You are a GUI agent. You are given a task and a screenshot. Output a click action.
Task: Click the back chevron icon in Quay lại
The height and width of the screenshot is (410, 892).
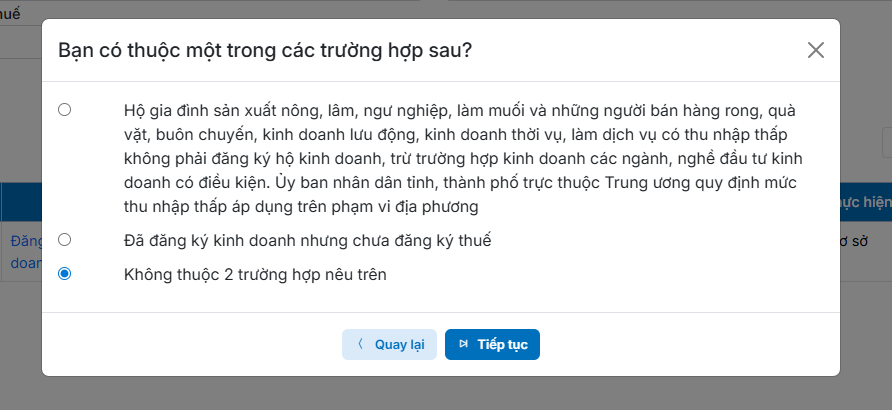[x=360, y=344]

...

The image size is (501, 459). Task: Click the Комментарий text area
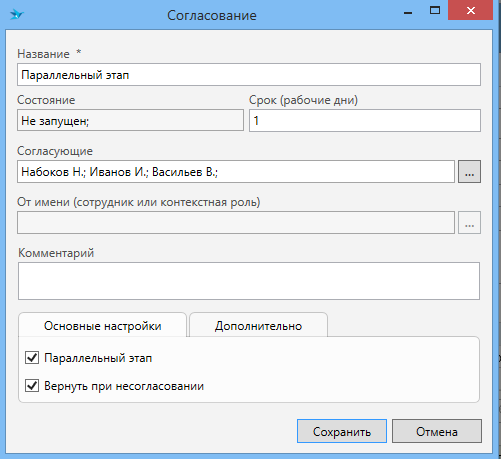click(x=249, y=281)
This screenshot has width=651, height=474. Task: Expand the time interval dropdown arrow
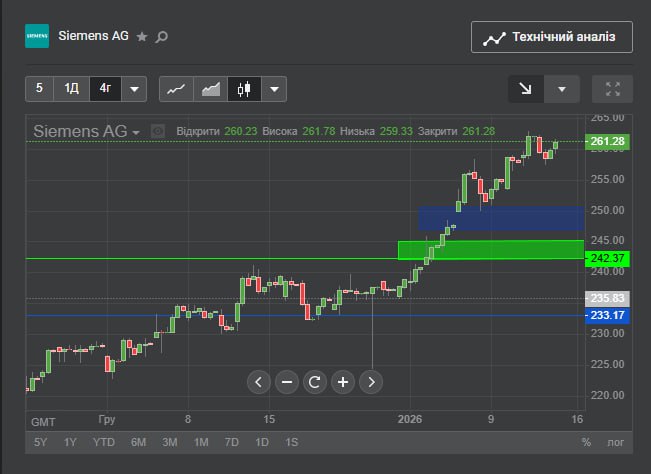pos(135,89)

==

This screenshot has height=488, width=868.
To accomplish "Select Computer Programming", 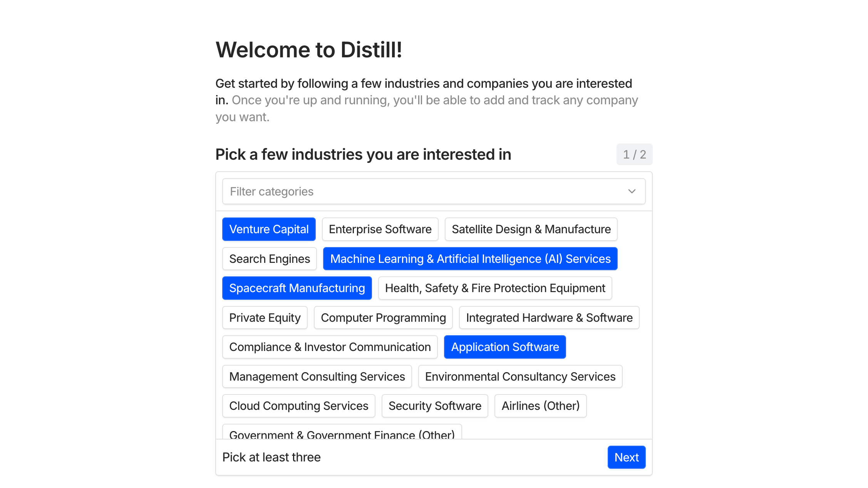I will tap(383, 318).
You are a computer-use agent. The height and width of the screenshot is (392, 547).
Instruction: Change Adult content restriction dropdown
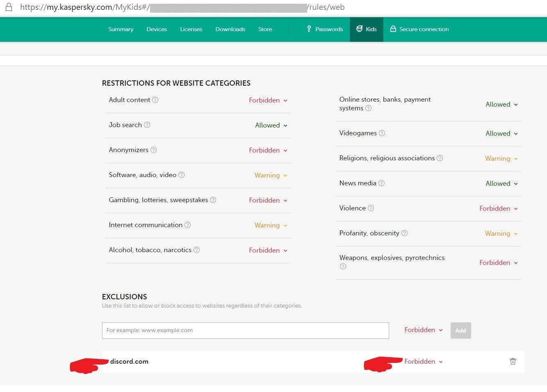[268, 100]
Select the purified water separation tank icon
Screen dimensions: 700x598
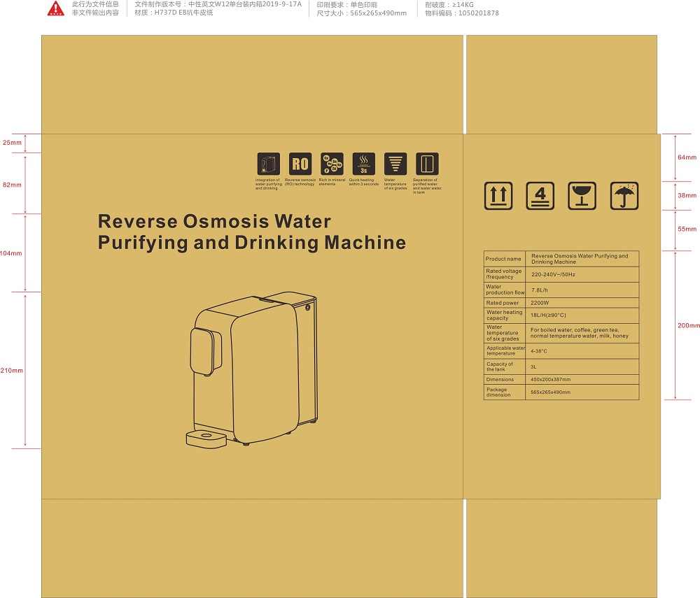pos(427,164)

| TASK DESCRIPTION |
Your answer must consist of every line from the listing that holds the string "icon".

| EXPECTED OUTPUT |
Task: Click the back chevron icon in Quay lại
Select the purified water separation tank icon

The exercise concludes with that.